# Start of SOURCE EXCERPT

Tectonic Setting of the August 2011 Virginia Earthquake

Seth Stein(1), Frank Pazzaglia(2), Anne Meltzer(2), Emily Wolin(1), Alan Kafka(3), Claudio Berti (2)
(1) Department of Earth and Planetary Sciences, Northwestern University Evanston, IL 60208
(2) Department of Earth and Environmental Sciences, Lehigh University, Bethlehem, PA 18015
(3) Weston Observatory, Department of Earth and Environmental Sciences, Boston College, Weston, MA 02493
 

The August 2011 magnitude 5.8 Virginia earthquake is part of an intriguing and not-yet-understood seismic zone that extends along the east coast of North America. As a result, it gives us an exciting opportunity to learn more about what’s going on.

# End of SOURCE EXCERPT
# Start of DATA SHOWN

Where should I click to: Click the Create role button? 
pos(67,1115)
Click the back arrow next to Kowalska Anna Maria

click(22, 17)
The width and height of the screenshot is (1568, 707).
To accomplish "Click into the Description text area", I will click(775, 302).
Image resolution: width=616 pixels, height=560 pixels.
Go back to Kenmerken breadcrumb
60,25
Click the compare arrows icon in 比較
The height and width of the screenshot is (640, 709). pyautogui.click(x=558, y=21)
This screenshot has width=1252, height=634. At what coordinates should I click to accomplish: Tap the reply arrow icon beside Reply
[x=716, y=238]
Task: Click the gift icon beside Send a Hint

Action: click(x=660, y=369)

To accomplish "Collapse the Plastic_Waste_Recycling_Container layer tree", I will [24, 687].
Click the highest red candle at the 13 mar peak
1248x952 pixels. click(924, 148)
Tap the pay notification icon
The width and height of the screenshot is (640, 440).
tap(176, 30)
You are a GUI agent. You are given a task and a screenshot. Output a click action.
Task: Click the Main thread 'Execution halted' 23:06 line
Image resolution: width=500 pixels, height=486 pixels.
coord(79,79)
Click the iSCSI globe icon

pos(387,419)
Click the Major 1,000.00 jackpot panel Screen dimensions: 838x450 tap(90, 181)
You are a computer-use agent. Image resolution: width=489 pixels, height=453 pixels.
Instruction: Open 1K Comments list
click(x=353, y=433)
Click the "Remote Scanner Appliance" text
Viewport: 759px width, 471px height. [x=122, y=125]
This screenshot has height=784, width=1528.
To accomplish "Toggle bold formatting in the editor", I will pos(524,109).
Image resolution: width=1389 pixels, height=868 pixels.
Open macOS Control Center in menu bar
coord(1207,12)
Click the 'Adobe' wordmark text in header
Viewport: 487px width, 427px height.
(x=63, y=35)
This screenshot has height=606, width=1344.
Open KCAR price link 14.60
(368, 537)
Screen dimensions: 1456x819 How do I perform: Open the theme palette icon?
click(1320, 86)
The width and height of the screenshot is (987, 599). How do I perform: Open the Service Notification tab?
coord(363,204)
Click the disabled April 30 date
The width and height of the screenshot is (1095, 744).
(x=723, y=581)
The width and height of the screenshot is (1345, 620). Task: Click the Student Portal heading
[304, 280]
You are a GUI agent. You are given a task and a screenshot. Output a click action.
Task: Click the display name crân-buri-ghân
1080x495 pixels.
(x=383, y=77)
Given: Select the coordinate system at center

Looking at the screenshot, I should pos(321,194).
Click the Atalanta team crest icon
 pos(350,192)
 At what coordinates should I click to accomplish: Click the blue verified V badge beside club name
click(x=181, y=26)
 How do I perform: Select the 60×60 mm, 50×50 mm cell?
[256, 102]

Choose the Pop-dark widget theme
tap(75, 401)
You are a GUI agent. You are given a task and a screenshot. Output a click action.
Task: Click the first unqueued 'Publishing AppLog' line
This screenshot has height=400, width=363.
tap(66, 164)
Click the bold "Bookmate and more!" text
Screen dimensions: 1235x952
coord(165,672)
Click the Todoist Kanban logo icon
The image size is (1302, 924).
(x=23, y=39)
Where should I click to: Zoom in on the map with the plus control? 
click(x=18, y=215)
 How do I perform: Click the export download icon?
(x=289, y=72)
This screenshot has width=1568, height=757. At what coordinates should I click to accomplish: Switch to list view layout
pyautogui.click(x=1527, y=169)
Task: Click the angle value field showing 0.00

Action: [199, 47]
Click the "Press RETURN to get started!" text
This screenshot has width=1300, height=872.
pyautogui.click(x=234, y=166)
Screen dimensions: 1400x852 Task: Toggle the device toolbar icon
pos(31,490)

# End of DATA SHOWN

■ SHORT PROBLEM 1
In the Virginia earthquake text, rewrite the stretch from "Tectonic Setting of" through "what’s going on.", changing "seismic zone" to "earthquake belt".
■ SHORT PROBLEM 2
According to the Virginia earthquake text, what was the magnitude of the August 2011 Virginia earthquake?
Rely only on the Virginia earthquake text.

■ COMPLETE RESPONSE 1
Tectonic Setting of the August 2011 Virginia Earthquake

Seth Stein(1), Frank Pazzaglia(2), Anne Meltzer(2), Emily Wolin(1), Alan Kafka(3), Claudio Berti (2)
(1) Department of Earth and Planetary Sciences, Northwestern University Evanston, IL 60208
(2) Department of Earth and Environmental Sciences, Lehigh University, Bethlehem, PA 18015
(3) Weston Observatory, Department of Earth and Environmental Sciences, Boston College, Weston, MA 02493
 

The August 2011 magnitude 5.8 Virginia earthquake is part of an intriguing and not-yet-understood earthquake belt that extends along the east coast of North America. As a result, it gives us an exciting opportunity to learn more about what’s going on.

■ COMPLETE RESPONSE 2
5.8